**Stored data**

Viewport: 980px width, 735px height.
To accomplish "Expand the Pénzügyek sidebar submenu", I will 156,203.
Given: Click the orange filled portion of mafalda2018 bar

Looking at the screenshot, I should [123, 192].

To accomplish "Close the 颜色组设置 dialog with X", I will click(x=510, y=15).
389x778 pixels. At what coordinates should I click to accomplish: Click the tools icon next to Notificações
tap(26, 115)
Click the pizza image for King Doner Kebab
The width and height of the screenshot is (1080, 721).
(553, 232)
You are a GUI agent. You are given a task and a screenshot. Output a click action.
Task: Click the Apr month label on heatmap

**EXERCISE DETAILS**
Exact copies of every record above are required.

**ANSWER BELOW**
Viewport: 980px width, 735px height.
To accomplish "Expand the Pénzügyek sidebar submenu", I will 156,203.
Given: Click the orange filled portion of mafalda2018 bar

Looking at the screenshot, I should [123, 192].

To accomplish "Close the 颜色组设置 dialog with X", I will click(x=510, y=15).
389x778 pixels. At what coordinates should I click to accomplish: Click the tools icon next to Notificações
tap(26, 115)
Click the pizza image for King Doner Kebab
The width and height of the screenshot is (1080, 721).
(553, 232)
You are a GUI agent. You are given a task and a screenshot. Output a click action.
Task: Click the Apr month label on heatmap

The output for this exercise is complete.